I admit that I really have no idea what I’m doing most days. I may be able to put on a good showing, but most of any success that might be observed in my life is literally by the grace of the One who created me. I’m a follower more than a leader by nature. Leading tends to give me headaches. Following however, if done correctly, can appear brilliant and lead to its own success.
This process is a tough sell in corporate, the one who dies with the most toys wins, America. The same goes for the American church. The traditional view is overwhelmingly in favor of “leaders”. The type “A”, dog eating dog, top rung on the ladder people are the ones who get recognition. I happen to be in a position and a role that, at times, recognizes those very types. I have no doubt that it can be beneficial to the church community to have such people in such places. I have seen these instances first hand. I also have no doubt that it can be a trap from which a community o’ faith will be hard pressed to escape. Unfortunately I have witnessed this as well, along with throngs of media and tabloid subscribers.
I guess it could be argued that I have personal motive to feel the way I do. After all, I am by no means a type “A”. Even the thought of attempting to be one exhausts me. So if I would concede that the popular notion of leadership is the preferred one, then I would invalidate my own method. I cannot do that. I have seen too much evidence to the contrary. So the question becomes “How does one lead by following?”

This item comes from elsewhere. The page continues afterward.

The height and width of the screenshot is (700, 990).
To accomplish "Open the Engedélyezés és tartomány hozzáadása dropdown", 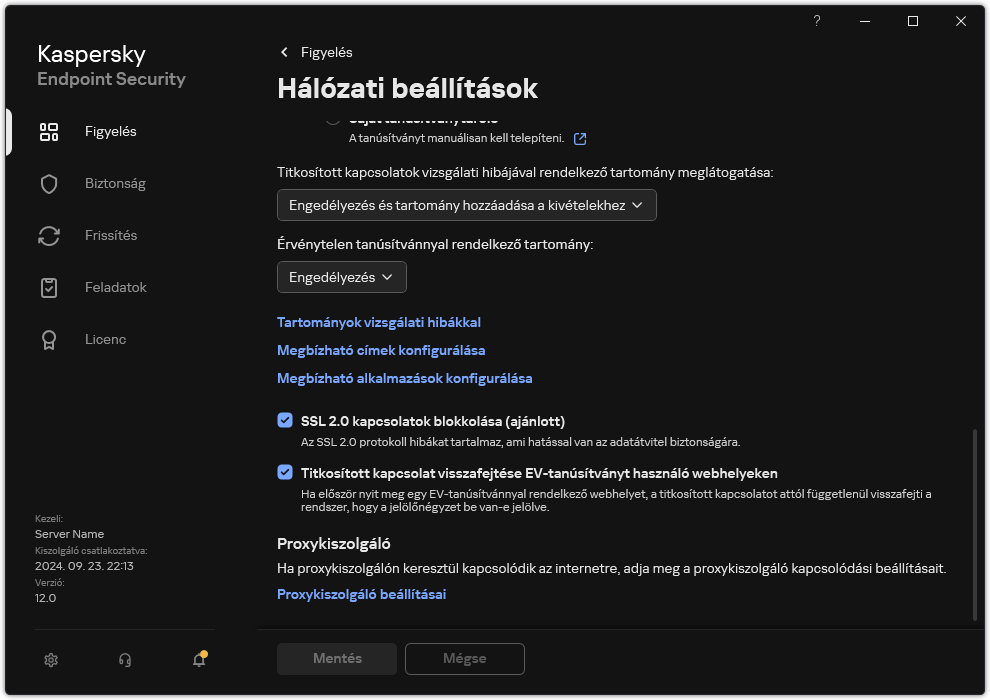I will coord(467,205).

I think that I have an answer. I didn’t say “the” answer. I said “an” answer. I believe that I learned this through a combination of life experience and faith experience. Before my life as a pastoral artist, I had a life working with sonar. Sonar is a brilliant technology which helps one see without the aid of sight. That concept fits my life most days. In simple terms, when one is underwater in a submarine, despite the images from Jules Verne, there are no picture windows to lounge in front of sipping cognac. You don’t look outside at 20,000 leagues under the sea. You travel by sending out signals and waiting for them to bounce back to you. The bouncing back of signals can determine anything from size and structure to distance of objects around you under the sea. From that information you get to adjust course or speed or torpedo launch.
Over the course of my new life I’ve learned to be a sonar type of leader, minus the torpedoes. Although, most days, a few could come in handy. In order to lead by this method, one needs to send signals. In my life of faith, it’s known as prayer. It’s a relatively simple process really but, like sonar technology, there is a huge element of faith in following what you can’t really see. . I don’t want to sound like I’m the only one who lives this way. Many people do. My experience is not that we need more signals being sent out, we really need more paying attention to the ones being sent back. We tend to filter out the ones that are uncomfortable or inconvenient. The ones that would cause us to alter our course are often sent back for reinterpretation. I know many who are off course, or they’ve already been torpedoed and it’s not because they haven’t gotten any signals back.
The key to leading by following is in interpreting the return signals. I’d be quite arrogant, I guess, if I claimed to be able to read the signals accurately. However, the more I send out, the better my chances are of getting some of the return ones right. So I hold no claim to success in any leadership endeavors. I really prefer to follow. The best I can hope for on any given day is to, by faith, follow the Leader.